[RECORDS SUPPLIED — start]
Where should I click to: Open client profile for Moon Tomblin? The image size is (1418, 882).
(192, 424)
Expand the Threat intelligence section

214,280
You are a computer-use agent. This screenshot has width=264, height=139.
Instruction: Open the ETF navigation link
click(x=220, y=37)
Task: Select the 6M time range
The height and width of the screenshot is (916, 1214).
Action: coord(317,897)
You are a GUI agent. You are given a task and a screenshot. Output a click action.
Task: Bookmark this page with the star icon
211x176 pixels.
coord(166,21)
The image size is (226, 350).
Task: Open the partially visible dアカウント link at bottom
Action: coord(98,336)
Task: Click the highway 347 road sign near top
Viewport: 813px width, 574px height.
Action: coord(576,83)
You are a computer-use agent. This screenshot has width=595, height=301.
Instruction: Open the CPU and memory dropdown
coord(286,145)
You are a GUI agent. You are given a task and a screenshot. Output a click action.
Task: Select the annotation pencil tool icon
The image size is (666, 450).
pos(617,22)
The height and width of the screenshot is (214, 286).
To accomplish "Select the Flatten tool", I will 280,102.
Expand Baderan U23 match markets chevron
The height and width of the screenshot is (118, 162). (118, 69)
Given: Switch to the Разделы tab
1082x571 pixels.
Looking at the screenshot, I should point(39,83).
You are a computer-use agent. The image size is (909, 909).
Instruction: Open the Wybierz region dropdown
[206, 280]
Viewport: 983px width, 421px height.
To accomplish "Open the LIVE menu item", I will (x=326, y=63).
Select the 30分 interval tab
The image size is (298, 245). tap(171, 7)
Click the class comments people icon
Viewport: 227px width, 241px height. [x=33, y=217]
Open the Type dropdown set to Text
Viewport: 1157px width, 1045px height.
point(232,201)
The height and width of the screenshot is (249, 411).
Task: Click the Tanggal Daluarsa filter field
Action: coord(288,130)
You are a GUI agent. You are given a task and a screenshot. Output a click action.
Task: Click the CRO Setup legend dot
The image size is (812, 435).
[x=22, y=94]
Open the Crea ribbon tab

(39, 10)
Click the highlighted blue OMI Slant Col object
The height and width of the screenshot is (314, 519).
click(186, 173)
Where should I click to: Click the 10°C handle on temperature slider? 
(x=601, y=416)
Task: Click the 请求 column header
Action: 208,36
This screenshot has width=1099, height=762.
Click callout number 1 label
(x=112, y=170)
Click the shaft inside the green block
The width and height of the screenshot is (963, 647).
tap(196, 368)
[RECORDS SUPPLIED — finish]
### WORK TO COMPLETE:
Which lines in the data above hold the string "computer"? Show each one.

### WRITTEN RESPONSE:
You are a computer-use agent. This screenshot has width=264, height=139.
You are a computer-use agent. This screenshot has width=595, height=301.
You are a computer-use agent. The image size is (909, 909).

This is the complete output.